# Page extract

===============

Thursday, August 22, 2013

Why I love my "job"

I know I don't technically have a job yet and I am fully aware that I'm still paying tuition to work full-time but I feel like I have a PT job because I've been working in a clinic/hospital for 3 months now! The good news about my "job" is that I absolutely LOVE it. I feel so incredibly blessed to be in a profession that I love going to everyday and I want to do for the rest of my life. It's encouraging when you look back on all of the many years of schooling and all the hard work poured in and you know that it was all worth it.
So here's the reason why I love PT...I just love my patients. They encourage me, they inspire me, they challenge me, they make me laugh, they make me cry, they share their stories with me, they share their families with me, and they share their lives with me and invite me in as a friend.
The job of being a rehab PT isn't always easy. In fact, it's really difficult. When a patient is crying in realization that they'll never be able to walk again after their car accident it's hard. When a patient has aphasia after a stroke and isn't able to express any of the words they want to say and they keep trying but get so frustrated, it's hard to know what to do.
Everyday I show up at my "job" I realize how BLESSED I am. To be healthy and to have family and friends that are healthy is such a blessing and it is not something to take for granted even though we all do all the time. All my patients are ordinary people who lived ordinary lives and one day something crazy drastic happened to them and their lives were dramatically changed. There is nothing more impactful than getting to spend 1-2 hrs a day for a couple weeks with someone during this dramatic life change.  Their stories break my heart. I've realized it's hard to not be a hypochondriac and worry that the things that happen to them will happen to the people I love in my life. I have to frequently remind myself to not live in fear but to instead really cherish every moment.
Ok so now I need to brag about my patients because they're just so wonderful and they add so much joy to my life...

===============

# Data excerpts
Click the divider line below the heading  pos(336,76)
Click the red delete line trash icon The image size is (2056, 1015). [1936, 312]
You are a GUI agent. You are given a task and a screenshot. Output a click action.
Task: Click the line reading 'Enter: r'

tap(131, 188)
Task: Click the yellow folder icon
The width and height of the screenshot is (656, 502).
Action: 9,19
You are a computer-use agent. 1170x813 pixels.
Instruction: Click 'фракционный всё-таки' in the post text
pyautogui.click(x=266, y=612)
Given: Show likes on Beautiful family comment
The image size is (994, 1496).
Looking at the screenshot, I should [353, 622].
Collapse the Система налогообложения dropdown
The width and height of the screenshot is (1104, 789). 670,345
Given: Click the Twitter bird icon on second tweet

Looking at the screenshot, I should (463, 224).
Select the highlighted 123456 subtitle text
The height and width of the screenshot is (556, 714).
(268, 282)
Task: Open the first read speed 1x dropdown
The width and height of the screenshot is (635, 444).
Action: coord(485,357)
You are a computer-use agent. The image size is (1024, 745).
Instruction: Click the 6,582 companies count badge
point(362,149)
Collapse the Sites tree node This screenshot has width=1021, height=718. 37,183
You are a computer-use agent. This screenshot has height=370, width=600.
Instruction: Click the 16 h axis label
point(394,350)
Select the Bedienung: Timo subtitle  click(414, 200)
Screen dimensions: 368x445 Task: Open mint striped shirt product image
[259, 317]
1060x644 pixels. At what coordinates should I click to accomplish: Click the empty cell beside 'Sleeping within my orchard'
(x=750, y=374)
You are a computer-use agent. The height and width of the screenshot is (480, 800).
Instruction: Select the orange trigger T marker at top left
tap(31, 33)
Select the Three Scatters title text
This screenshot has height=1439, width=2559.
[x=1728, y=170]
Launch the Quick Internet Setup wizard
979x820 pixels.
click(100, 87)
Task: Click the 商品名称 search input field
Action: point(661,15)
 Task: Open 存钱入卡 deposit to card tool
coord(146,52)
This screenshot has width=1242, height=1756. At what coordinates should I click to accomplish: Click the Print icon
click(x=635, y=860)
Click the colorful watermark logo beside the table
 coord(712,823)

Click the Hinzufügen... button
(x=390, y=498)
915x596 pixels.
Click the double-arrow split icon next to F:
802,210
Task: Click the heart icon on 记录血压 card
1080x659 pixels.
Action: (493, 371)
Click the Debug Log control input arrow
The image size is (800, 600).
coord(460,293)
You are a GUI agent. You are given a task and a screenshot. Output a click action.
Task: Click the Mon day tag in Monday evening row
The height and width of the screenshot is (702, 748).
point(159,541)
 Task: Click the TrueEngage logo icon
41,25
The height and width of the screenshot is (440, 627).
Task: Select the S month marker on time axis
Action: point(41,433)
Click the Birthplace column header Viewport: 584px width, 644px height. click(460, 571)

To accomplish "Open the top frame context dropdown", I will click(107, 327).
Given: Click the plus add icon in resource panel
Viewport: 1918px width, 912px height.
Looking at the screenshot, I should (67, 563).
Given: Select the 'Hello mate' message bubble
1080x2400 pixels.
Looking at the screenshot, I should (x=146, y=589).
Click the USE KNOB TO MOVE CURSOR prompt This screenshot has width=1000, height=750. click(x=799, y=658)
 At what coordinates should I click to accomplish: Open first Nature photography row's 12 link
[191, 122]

===============

# Actions to take
- A) According to the blog post about working as a physical therapy student, how long has the writer been working in a clinic or hospital?
- B) Pick up the physical therapy blog post after its final sentence and continue writing it.

# Response list
- A) Three months.

- B)
One of my favorite patients is a father of two girls and a very accomplished professor. He has a brain tumor that was removed and he has a poor prognosis. He sadly has aphasia and is only able to communicate the word "yes" and he also is unable to use any muscles on his left side of the body.  Despite all this he is the most determined person I have ever met becuase he doesn't want his girls to see him weak so he tries his hardest to stand and walk everyday. He is the HAPPIEST person I've ever met because he is always smiling and always laughing. Can you imagine living without words and being unable to move, knowing that you have a year to live and that you're leaving you family behind? Now imagine knowing all of that and still living with JOY. CRAZY! This man is my hero.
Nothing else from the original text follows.